The WaterFX demonstration plant was funded with $1 million in state grants and the new plant will cost $30 million; the company is looking for investors.
The Obama administration’s goal is to put an end to the government’s obligation to deal with the problem.
The Bureau of Reclamation has settled several San Joaquin Valley drainage claims for large sums in the past. The bureau has also consistently charged farmers less for federal water than is needed to pay the cost of Central Valley Project. That’s why Westlands has $342 miillion in debt that the administration plans to forgive.
Water districts like Westlands are quasi-public agencies created when a group of water users, in this case farmers, form an agency to buy water from the government. They are governed by a board of directors — the Westlands panel is made up of large landowners, many of them from families who settled the area. The district was formed in 1952, and is the largest water district in the nation, covering about 1,000 square miles. The district derives its revenue from water sales to its farmers.
Wara said Westlands farmers probably cannot repay the debt the district incurred for bringing Central Valley Project water to the district, because environmental restrictions have led to water cutbacks.
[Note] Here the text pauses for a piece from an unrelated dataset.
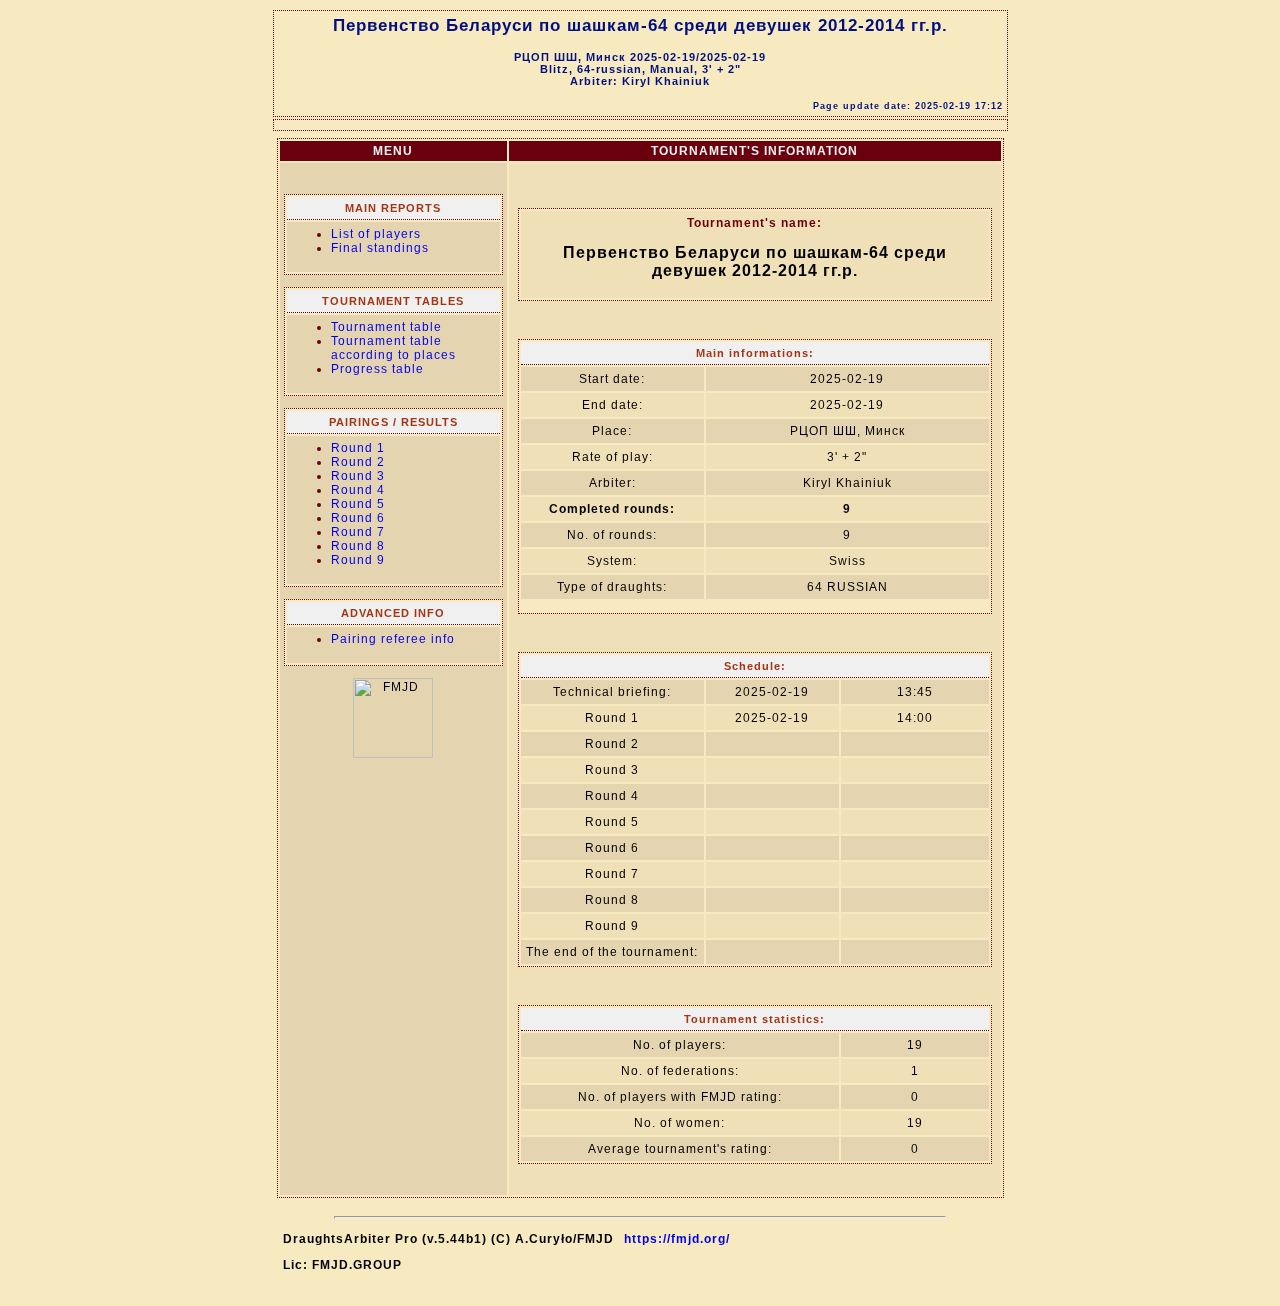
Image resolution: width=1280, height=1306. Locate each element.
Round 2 (358, 462)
For that reason, he said, it makes sense for the government to write off the debt as a “stranded asset.” The question is what taxpayers should demand in return in the way of land retirement.
Dealing with damage
Critics also want the deal to spell out clearly what Westlands plans to do with the polluted drainage. Westlands is developing solar-energy parks on some of the impaired land.
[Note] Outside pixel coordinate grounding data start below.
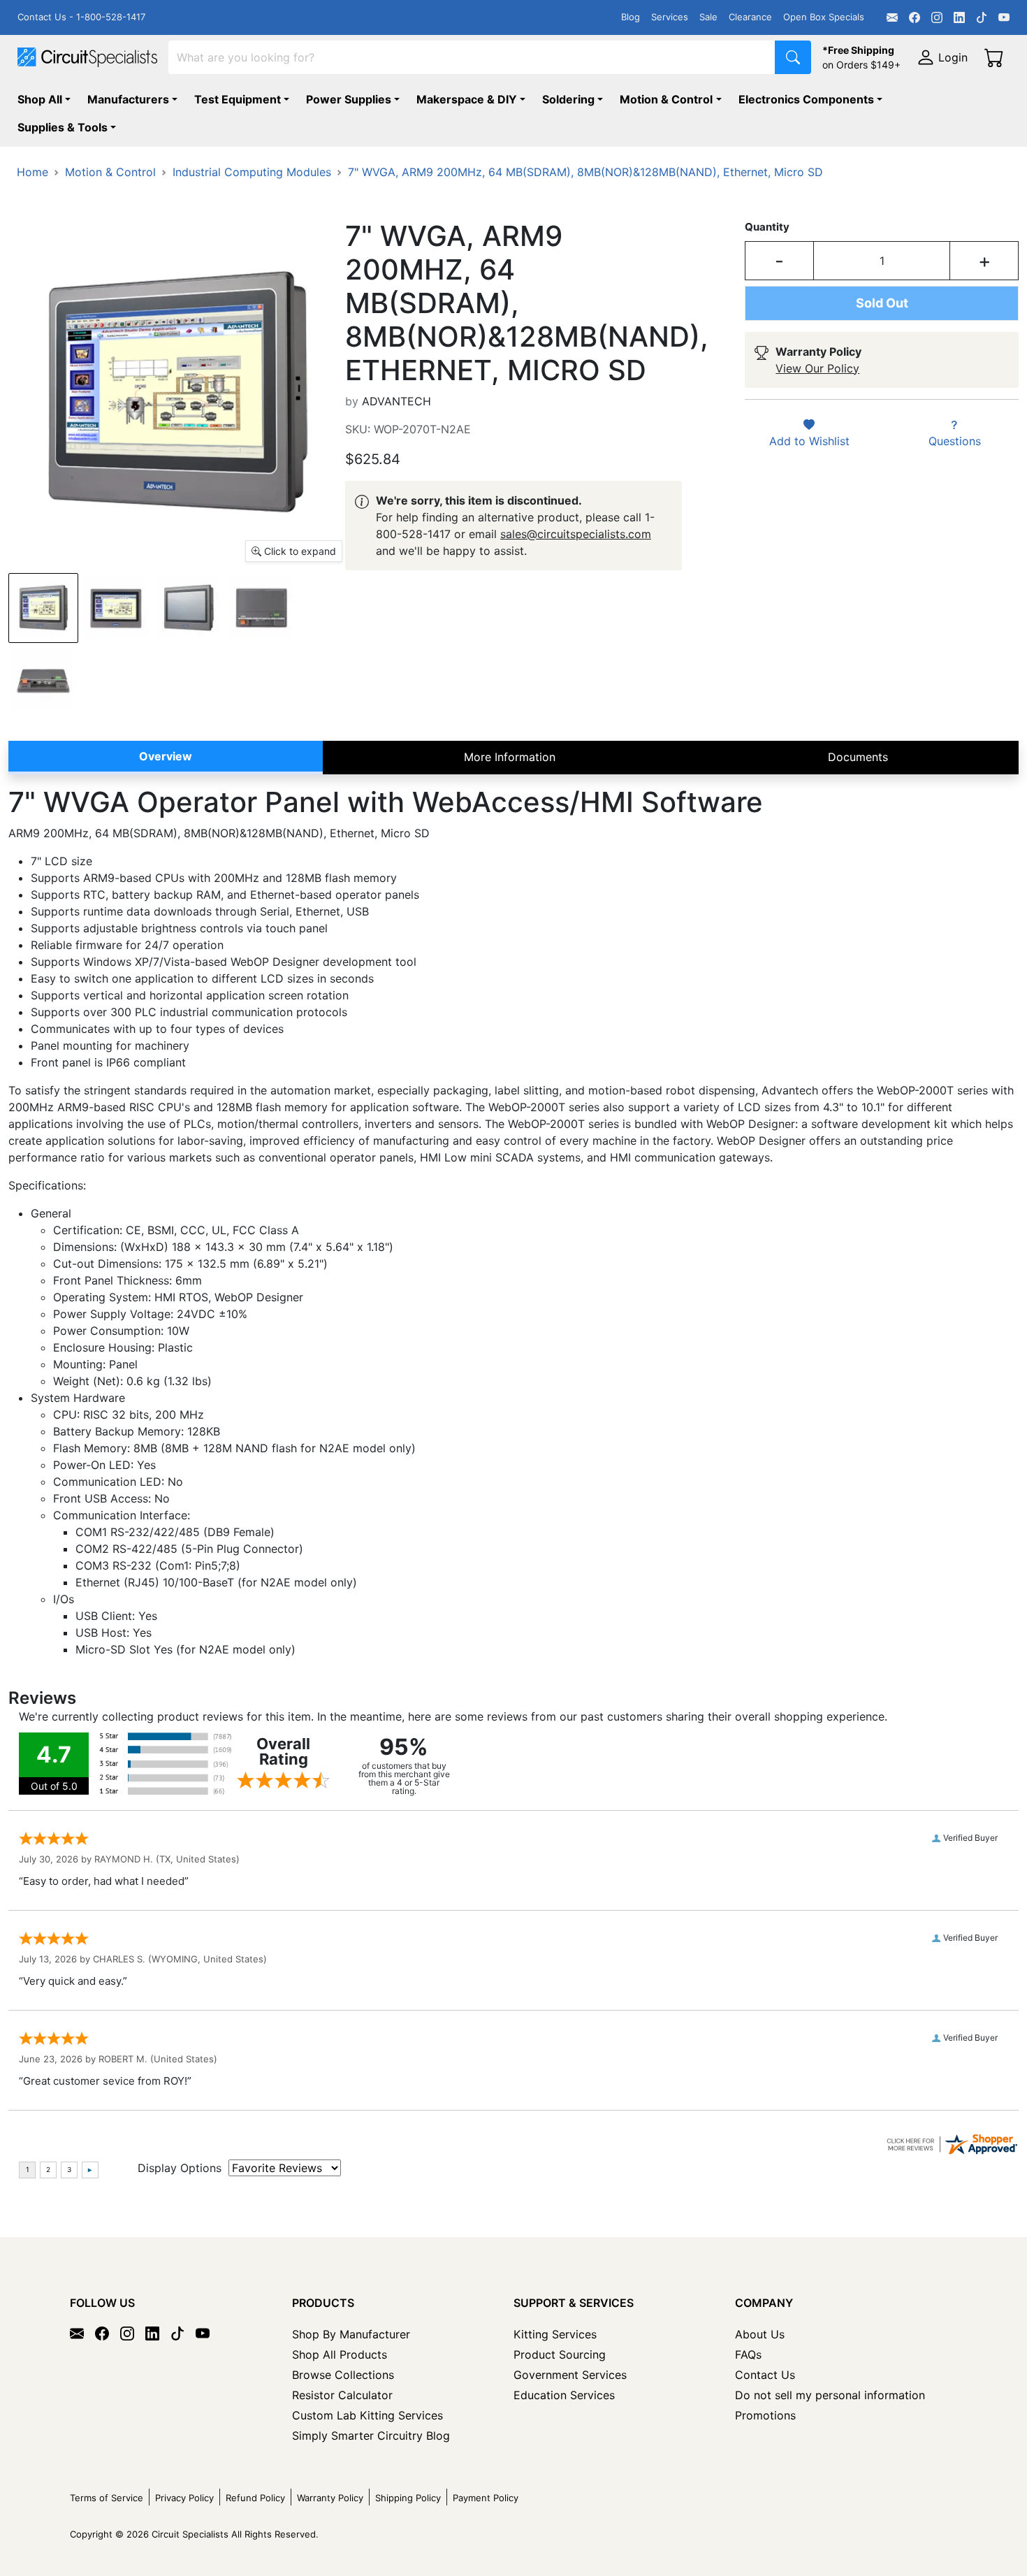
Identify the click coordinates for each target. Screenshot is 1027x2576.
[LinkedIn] (959, 17)
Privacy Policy (184, 2497)
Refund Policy (255, 2497)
Wara described the Bureau of Reclamation as an agency so close to its water contractors that it “simply cannot be trusted to ‘negotiate’ with its ‘clients’ without some form of oversight or transparency. If that isn’t happening, and it sure doesn’t seem like it is, then that’s a big problem.”
Several Westlands officials are former bureau officials, Wara said. He also questioned how Westlands can be held responsible for the astronomical cost of handling the drainage once the government washes its hands of the problem.
“Let’s just say it’s $2 billion,” Wara said. “It’s not clear to me how you would structure a contract that would force Westlands to spend the money necessary to really manage the problem on the lands they continue to irrigate.”
Even with such high-value crops as wine grapes and almonds, he said, “how much of that money can they really spend on this drainage issue … before farmers decide to get out of the business of farming?”
Diener said the drainage problem “costs money, no doubt. But what’s agriculture worth?”